As a Family lawyer, it is interesting to take a step back and consider just how dramatically the notion of what constitutes a family has changed during the course of my lifetime.
Whereas a married couple with children used to be considered the norm, recent years have witnessed an indisputable increase in the number of individuals who choose to cohabit instead.
It is a trend underlined once again by the Office for National Statistics (ONS), which has just released research showing the degree to which life as an unmarried couple - with or without children - appeals to a growing proportion of Britons.

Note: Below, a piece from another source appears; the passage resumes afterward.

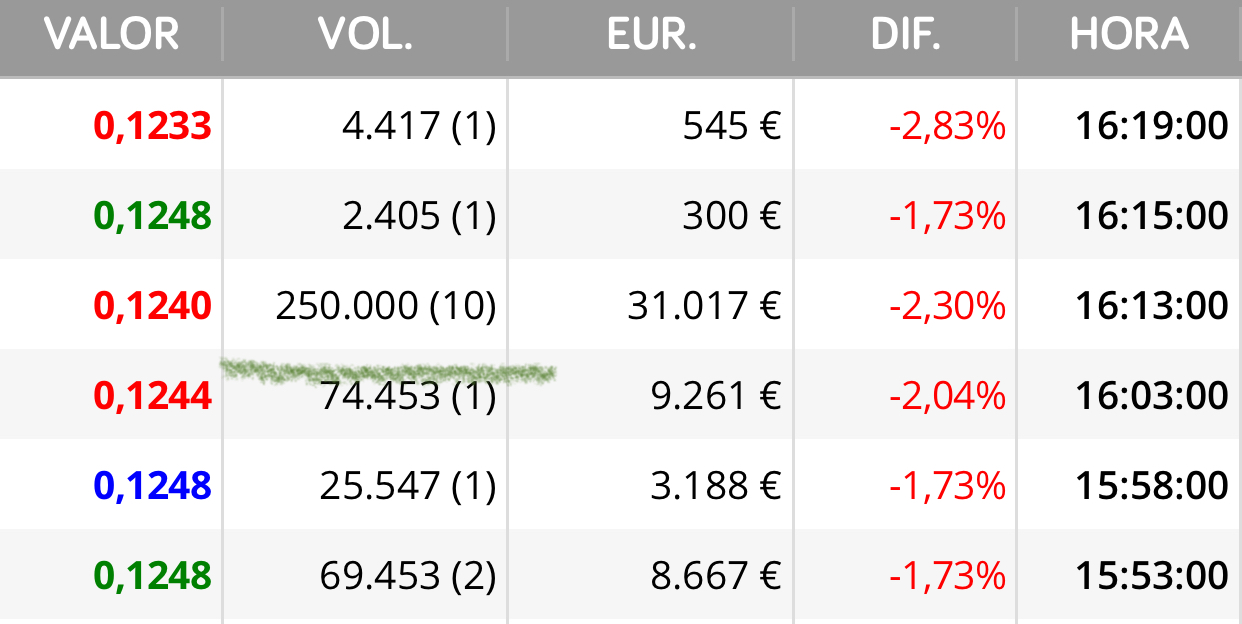Click the 74.453 (1) volume cell
The image size is (1242, 624).
click(x=408, y=396)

The ONS reports that whilst the number of married couples has risen by 56,000 in a decade, 700,000 more households are now made up of men and women who have opted to live together but not marry than in 2003.
Such findings build on data issued by the same body earlier this year which demonstrated the effect of cohabitation on the modern family dynamic. The quadrupling of children born to unmarried parents in 30 years may have seemed startling enough to some but an accompanying prediction forced the point home.

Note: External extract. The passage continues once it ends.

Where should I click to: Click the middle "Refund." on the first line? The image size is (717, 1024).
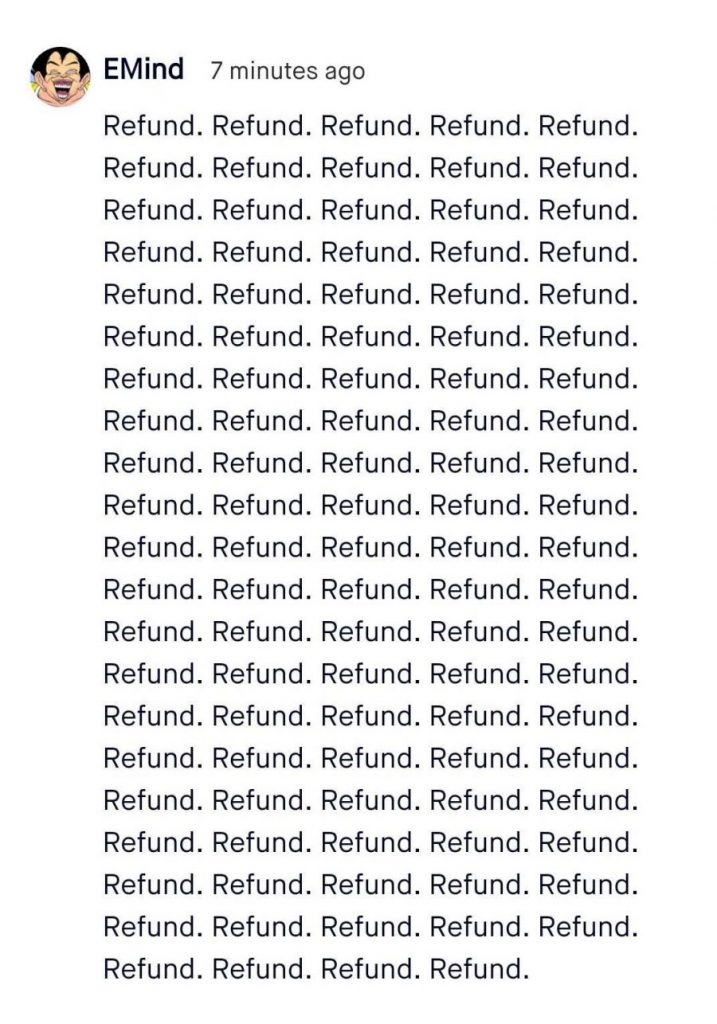click(x=370, y=126)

Within just four years, the ONS concluded, those children born in England and Wales to married parents will be in the minority.
What is perhaps most interesting to me is not the picture which the ONS presents but how it fits with the legal framework in which I and my colleagues in Pannone's Family department operate.
It can be argued with some justification that the law has failed to keep pace with the rapid speed at which the British family has changed shape.
For better or worse - if you pardon the pun - marriage is no longer seen as important by many people who want to set up home together. The law in England and Wales does not provide a remedy for what happens when and if cohabiting relationships come to an end which is any way comparable with what is in place for failed marriages or civil partnerships.
The situation is put into stark contrast between, say, a couple living in England's northernmost town, Berwick, and their theoretical Celtic counterparts just a few miles away from them across the Scottish border.
Scotland has laws which provide a measure of financial protection when cohabitees go their separate ways but our unmarried couple in Northumberland currently have no such framework.
In what might be thought of as a 'traditional relationship', where the mother either does not work or earns a low income, she is currently at a distinct disadvantage compared to a wife in the same situation. The State may well be asked to pick up the tab for supporting our formerly cohabiting woman.
Child maintenance would be payable for any children which they have until they grow up but their unmarried mother would have no protection at all.
It should be said that there are initiatives afoot to address the iniquity. The Law Commission is expected to publish recommendations to Government ministers in the coming months following a lengthy consultation.
A Liberal Democrat peer and Family QC, Lord Marks, introduced a Private Members' Bill - the Cohabitation Rights Bill - to the House of Lords in early October in order to tackle the myth of the "common-law spouses" and provide some protection when cohabitations end in collapse.
Reform, he argued, was long overdue.
I would add that, given the latest ONS figures, it assumes great urgency to avoid future complications. At the moment, while the shape of the British family continues to change at speed, the law lags behind the way the nation is living.